Electron spin resonance studies of the interaction of oxidoreductases with 2,6-dimethoxy-p-quinone and semiquinone

Previous electron spin resonance studies have demonstrated that the decay of ascorbyl plus semiquinone radicals, produced in an aqueous mixture of ascorbate and 2,6-dimethoxy-p-quinone, is accelerated by ascites cells. This effect was concluded to involve a sulfhydryl-containing NAD(P)H-enzyme, and work on cultured cell lines showed that on neoplastic transformation the activity against the radicals was increased. We show here that at least three disulfide-oxidoreductases are able to quench the radicals in a similar way to that of viable cells.

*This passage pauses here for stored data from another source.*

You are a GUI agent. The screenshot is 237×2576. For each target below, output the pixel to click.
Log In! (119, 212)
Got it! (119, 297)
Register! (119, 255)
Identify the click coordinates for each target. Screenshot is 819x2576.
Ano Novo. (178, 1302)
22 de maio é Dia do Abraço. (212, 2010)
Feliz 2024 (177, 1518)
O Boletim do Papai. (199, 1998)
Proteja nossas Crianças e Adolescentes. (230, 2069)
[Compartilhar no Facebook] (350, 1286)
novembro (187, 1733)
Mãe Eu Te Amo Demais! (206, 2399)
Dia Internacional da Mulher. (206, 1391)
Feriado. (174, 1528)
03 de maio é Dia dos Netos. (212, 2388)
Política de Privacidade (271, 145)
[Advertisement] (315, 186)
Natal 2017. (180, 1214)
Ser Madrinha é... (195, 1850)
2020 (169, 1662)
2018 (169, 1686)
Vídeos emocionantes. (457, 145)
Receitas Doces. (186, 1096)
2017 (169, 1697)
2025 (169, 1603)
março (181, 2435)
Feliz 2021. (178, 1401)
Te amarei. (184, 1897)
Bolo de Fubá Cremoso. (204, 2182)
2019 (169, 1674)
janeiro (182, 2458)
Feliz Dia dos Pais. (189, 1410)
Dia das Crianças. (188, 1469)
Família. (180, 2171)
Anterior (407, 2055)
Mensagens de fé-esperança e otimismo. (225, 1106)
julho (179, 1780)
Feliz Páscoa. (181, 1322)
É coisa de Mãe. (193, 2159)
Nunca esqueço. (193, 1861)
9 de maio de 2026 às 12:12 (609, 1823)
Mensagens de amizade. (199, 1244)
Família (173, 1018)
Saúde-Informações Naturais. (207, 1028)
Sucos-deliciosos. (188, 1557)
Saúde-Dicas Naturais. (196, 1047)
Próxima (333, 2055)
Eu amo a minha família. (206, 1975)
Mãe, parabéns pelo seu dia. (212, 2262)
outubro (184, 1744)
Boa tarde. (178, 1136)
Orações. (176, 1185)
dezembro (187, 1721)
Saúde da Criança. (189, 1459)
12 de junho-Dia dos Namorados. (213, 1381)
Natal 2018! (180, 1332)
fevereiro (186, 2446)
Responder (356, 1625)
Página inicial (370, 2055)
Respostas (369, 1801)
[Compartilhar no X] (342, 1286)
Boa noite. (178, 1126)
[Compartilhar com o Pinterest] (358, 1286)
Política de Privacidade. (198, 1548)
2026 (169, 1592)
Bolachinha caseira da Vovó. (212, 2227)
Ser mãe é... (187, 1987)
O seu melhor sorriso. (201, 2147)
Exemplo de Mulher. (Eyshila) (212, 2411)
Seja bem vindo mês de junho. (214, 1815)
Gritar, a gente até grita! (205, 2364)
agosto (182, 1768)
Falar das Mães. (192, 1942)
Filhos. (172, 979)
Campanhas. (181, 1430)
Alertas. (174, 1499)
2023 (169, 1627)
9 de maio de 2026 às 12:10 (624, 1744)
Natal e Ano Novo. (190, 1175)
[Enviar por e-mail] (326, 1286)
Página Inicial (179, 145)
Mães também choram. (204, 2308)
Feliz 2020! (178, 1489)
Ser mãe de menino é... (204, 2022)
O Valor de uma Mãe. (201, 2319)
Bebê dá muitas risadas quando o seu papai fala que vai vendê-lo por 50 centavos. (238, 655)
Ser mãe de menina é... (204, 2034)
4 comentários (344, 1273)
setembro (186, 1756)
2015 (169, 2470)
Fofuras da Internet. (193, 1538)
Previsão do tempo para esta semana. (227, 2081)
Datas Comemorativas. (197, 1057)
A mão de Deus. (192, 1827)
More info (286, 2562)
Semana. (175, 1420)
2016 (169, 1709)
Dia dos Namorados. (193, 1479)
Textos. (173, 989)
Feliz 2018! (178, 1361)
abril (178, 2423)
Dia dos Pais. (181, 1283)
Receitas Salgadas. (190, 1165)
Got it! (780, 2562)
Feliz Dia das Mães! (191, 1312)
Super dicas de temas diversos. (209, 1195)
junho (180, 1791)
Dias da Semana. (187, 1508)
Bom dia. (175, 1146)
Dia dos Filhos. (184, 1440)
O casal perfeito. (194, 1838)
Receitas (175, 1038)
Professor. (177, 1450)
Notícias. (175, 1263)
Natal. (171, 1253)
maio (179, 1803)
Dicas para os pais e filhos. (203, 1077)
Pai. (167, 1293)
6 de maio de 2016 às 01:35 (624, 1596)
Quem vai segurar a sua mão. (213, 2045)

Glutathione reductase (EC 1.6.4.2) in the presence of NADPH and oxidised glutathione, and dihydrolipoamide dehydrogenase (EC 1.8.1.4) with NADH and lipoamide, are found to accelerate the radical decay by reducing the quinone or semiquinone. DT-diaphorase (EC 1.6.99.2) in the presence of NAD(P)H can also achieve this by reducing the quinone directly. Lipoamide dehydrogenase and glutathione reductase are also capable of reducing nitroxide spin labels, a finding considered of relevance to the reported reduction of such spin labels by neuroblastoma cells.